## Stated exercise 1:
Reproduce word for word the part of the article on KYC checks below, beginning at "The distinction matters" and stopping after "Many do not.".
## Stated exercise 2:
Carry on the article on KYC checks below, picking up right after its final sentence.

## Selected excerpt:
◇ ◇ ◇
Most customers who abandon a regulated sign-up never tell you why. They open the page, reach the point where they are asked to photograph a passport and take a selfie, and close the tab. The account is never funded. The lead is never converted. KYC checks are where that loss happens, and for many firms it accounts for a larger share of lost revenue than any marketing channel makes up for.
The regulator counts the same failure from the other end. On 16 July 2025 the FCA fined Barclays £42 million, made up of £39.3 million against Barclays Bank PLC and £3.09 million against Barclays Bank UK PLC, for financial crime risk failings that included gathering insufficient information at the start of a customer relationship and inadequate ongoing monitoring. That is the cost of getting KYC checks wrong on the compliance side. The abandoned sign-up is the cost on the commercial side. Both come from the same set of obligations, and most firms are losing on both at once.
KYC stands for Know Your Customer. KYC checks are the identity verification steps a regulated firm carries out before it enters into a business relationship, confirming that a customer is who they claim to be. They are the first and most visible part of a wider obligation called Customer Due Diligence.
Customer Due Diligence is the broader process. It requires a firm to identify the customer and verify that identity against a reliable, independent source, to identify any beneficial owners, to understand the purpose and intended nature of the relationship, and to keep all of it under ongoing review. KYC verification is the front door. Customer Due Diligence is the whole building.
The distinction matters commercially because the front door is where conversion is won or lost. A customer never experiences your record-keeping or your risk model. They experience the identity check. If it is slow, repetitive, or rejects them in error, they leave, and the compliance work behind it never gets the chance to run.
A customer opens an account with a new fintech. They are asked to photograph the front and back of their passport. The lighting has to be right, the edges in frame, the glare gone. They upload it. Then a selfie. Then a utility bill dated within the last three months that most people under forty do not receive on paper. Some finish. Many do not.
◇ ◇ ◇
## Given data:

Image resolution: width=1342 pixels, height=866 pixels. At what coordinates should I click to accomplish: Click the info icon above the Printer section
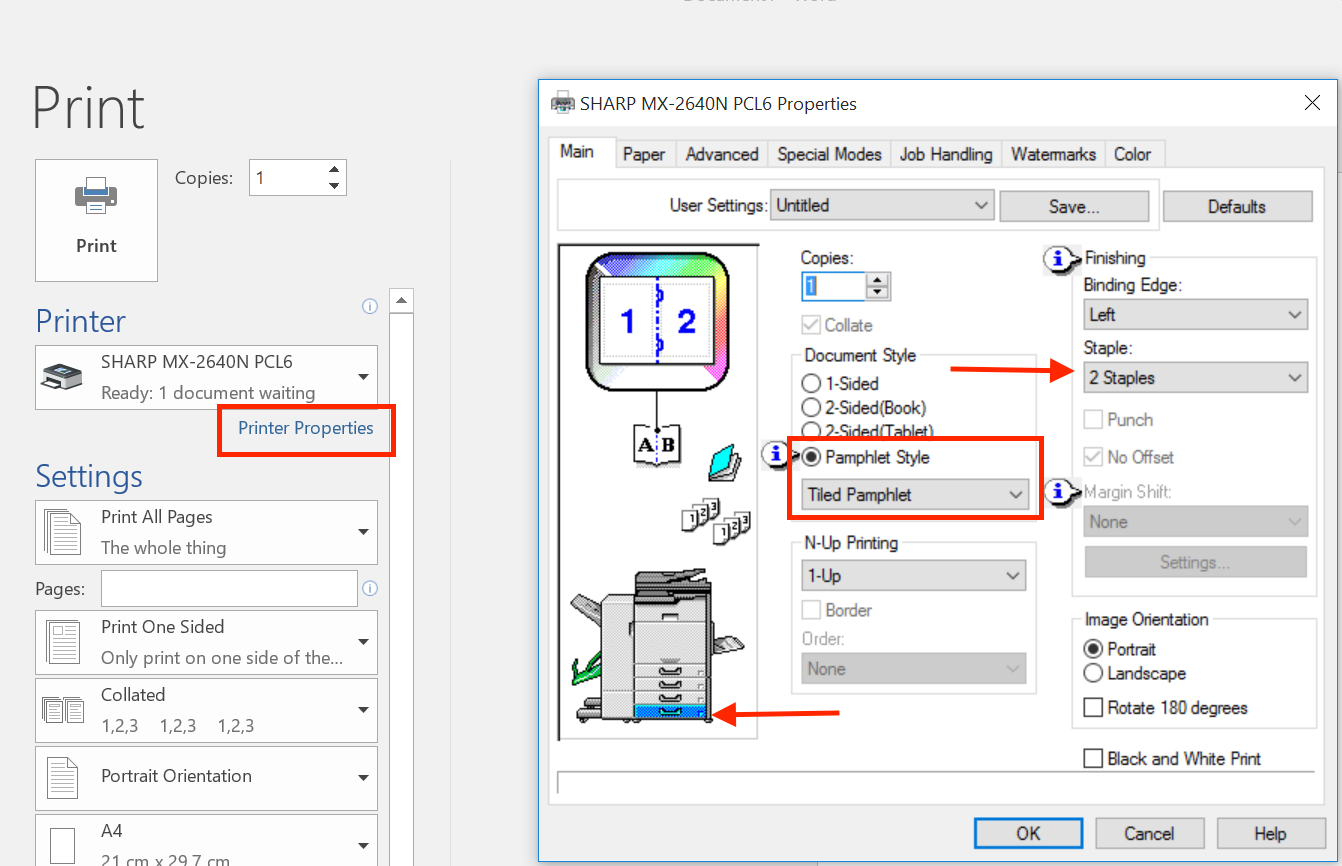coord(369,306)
◇ ◇ ◇
## Output 1:
The distinction matters commercially because the front door is where conversion is won or lost. A customer never experiences your record-keeping or your risk model. They experience the identity check. If it is slow, repetitive, or rejects them in error, they leave, and the compliance work behind it never gets the chance to run.
A customer opens an account with a new fintech. They are asked to photograph the front and back of their passport. The lighting has to be right, the edges in frame, the glare gone. They upload it. Then a selfie. Then a utility bill dated within the last three months that most people under forty do not receive on paper. Some finish. Many do not.

## Output 2:
The abandonment is not random. Younger customers and those without a long credit history are more likely to drop out. Customers with non-Latin names hit higher rejection rates from optical character recognition. People banking on the same phone they are being asked to photograph a document with find the whole sequence awkward. Each friction point removes a real customer who was ready to transact.
For a firm onboarding 10,000 customers a month, the gap between a 55% completion rate and an 85% one is 3,000 people. That is the difference between hitting a growth target and explaining why it slipped. The KYC check is rarely treated as a growth lever. For most regulated firms it is the single biggest one they are not pulling.
The UK KYC process follows a defined sequence set out in the Money Laundering Regulations 2017. Each step maps to a specific regulation, which is what makes it auditable.
1. Customer identification. Obtain the customer’s full name, date of birth and address, and for a company the legal identifiers. This is the information-gathering step before anything is verified.
2. Identity verification. Verify that identity against a reliable, independent source. This is the step a certified digital verification service can now satisfy under guidance published in February 2026, covered in the next section.
3. Beneficial ownership. For corporate customers, identify and take reasonable measures to verify the people who ultimately own or control the business.
4. Purpose and nature of the relationship. Understand why the customer wants the product and how they intend to use it. This shapes the risk view and is not something a document upload can answer.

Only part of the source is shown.